Lo sé, aún éramos jóvenes y, además, tal vez no hubiera sido el último amor de nuestras vidas. Sin embargo, Hitoshi y yo experimentamos por primera vez diversos dramas que nacían entre los dos. Mientras sopesábamos la importancia de los diferentes episodios que surgían al relacionarse íntimamente dos personas, conociéndolos uno a uno, construimos cuatro años.
Después de lo ocurrido, puedo decirlo en voz alta: «Dios es imbécil».
Yo amaba a Hitoshi con locura.
Dos meses después de la muerte de Hitoshi, cada mañana me apoyaba en la barandilla del puente que colgaba sobre el río y bebía té caliente. Casi no podía dormir, por eso empecé a hacer
jogging
al amanecer y aquél era el lugar donde daba la vuelta y regresaba.
Dormir por la noche era lo que más temía. Lo peor, el terrible shock que recibía al despertar. Abría los ojos sobresaltada y me asustaba la profunda oscuridad de comprender dónde estaba en realidad. Siempre tenía sueños relacionados con Hitoshi. Dentro de un sueño ligero y penoso, mientras veía y no podía ver a Hitoshi, sabía siempre que ya nunca más podría verlo en la realidad, que sólo era una ilusión.
Por eso, incluso cuando dormía hacía esfuerzos para no despertarme. ¿Cuántas veces habré recibido un amanecer helado, en el que abría los ojos confusa sintiendo una tristeza que casi me hacía vomitar, dando vueltas en la cama, cubierta siempre de un sudor frío? Me sentía arrojada en un tiempo pálido que respira en silencio cuando clarea al otro lado de las cortinas.

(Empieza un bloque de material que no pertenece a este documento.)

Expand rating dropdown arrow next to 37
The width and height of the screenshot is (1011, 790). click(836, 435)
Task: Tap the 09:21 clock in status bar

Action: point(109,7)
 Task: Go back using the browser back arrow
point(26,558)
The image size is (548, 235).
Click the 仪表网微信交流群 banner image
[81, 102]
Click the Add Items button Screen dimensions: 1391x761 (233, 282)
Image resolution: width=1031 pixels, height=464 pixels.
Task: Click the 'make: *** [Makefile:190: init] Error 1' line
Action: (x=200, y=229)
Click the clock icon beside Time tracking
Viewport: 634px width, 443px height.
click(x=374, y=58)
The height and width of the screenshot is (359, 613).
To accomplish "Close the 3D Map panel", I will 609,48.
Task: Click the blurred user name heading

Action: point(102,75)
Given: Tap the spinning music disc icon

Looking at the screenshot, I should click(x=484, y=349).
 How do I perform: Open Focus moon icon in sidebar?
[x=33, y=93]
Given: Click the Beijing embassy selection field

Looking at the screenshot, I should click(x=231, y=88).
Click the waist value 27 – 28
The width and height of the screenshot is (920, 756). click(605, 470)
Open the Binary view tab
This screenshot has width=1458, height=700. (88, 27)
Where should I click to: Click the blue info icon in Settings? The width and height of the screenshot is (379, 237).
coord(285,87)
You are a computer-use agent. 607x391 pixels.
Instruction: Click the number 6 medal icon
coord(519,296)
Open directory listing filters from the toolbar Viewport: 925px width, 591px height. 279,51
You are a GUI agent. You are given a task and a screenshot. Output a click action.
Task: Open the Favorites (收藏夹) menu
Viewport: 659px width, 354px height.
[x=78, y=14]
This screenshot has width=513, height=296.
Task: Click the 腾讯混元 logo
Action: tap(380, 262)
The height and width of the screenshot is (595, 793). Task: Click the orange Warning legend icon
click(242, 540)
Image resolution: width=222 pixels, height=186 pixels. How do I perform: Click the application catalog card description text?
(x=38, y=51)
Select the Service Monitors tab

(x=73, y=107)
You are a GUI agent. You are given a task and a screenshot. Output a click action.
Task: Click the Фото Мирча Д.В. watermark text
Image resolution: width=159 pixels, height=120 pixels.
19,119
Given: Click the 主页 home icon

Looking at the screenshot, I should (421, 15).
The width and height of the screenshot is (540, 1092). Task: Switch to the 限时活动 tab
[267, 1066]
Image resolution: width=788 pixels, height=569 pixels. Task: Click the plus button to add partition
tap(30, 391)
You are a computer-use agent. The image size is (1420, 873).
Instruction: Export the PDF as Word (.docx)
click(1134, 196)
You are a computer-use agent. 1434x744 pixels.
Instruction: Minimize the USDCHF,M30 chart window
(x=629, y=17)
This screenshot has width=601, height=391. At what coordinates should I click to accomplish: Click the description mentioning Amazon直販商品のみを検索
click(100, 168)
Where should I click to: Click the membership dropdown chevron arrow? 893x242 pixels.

En aquellos momentos, sentía tanto frío y tanta soledad que pensaba que hubiera sido mejor permanecer dentro del sueño. Era el amanecer de una persona sola que sufría con las reminiscencias de sus sueños sin poder dormir más. Siempre me despertaba al amanecer. Yo, cansada, sin haber dormido apenas, yo, que había empezado a conocer el terror hacia aquellas horas de soledad parecidas a una larga demencia que esperaban la primera luz de la mañana, decidí empezar a correr.
Compré dos conjuntos de chándal caros, compré unas zapatillas de deporte, e incluso compré un pequeño termo de aluminio para llenarlo de algo para beber. Me parece triste equiparse con tanta premeditación, pero pensé que me ayudaría.
Empecé a correr nada más empezar las vacaciones de primavera. Iba hasta el puente y, al volver a casa, lavaba cuidadosamente las ropas y la toalla, lo metía todo en la secadora, y luego ayudaba a mi madre, que estaba ya preparando el desayuno. Después dormía un poco. Éste era mi estilo de vida. Por la noche, me encontraba con mis amigos, veía vídeos y evitaba estar sin hacer nada. Era un esfuerzo vano. La verdad es que no había una sola cosa que me apeteciera hacer. Quería ver a Hitoshi. Pero tenía la sensación de que debía continuar moviendo, a toda costa, mi corazón, mi cuerpo y mis manos. Y quería creer que, si pudiera seguir esforzándome, automáticamente lograría sobreponerme alguna vez. No había ninguna garantía, pero creía que era esencial llegar hasta ese momento. Cuando murieron mi perro y mi pajarito, lo había conseguido más o menos de la misma manera. Pero en este caso no funcionaba. Y los días fueron pasando, marchitándose uno tras otro sin ninguna perspectiva. Yo seguía pensando como si rezara.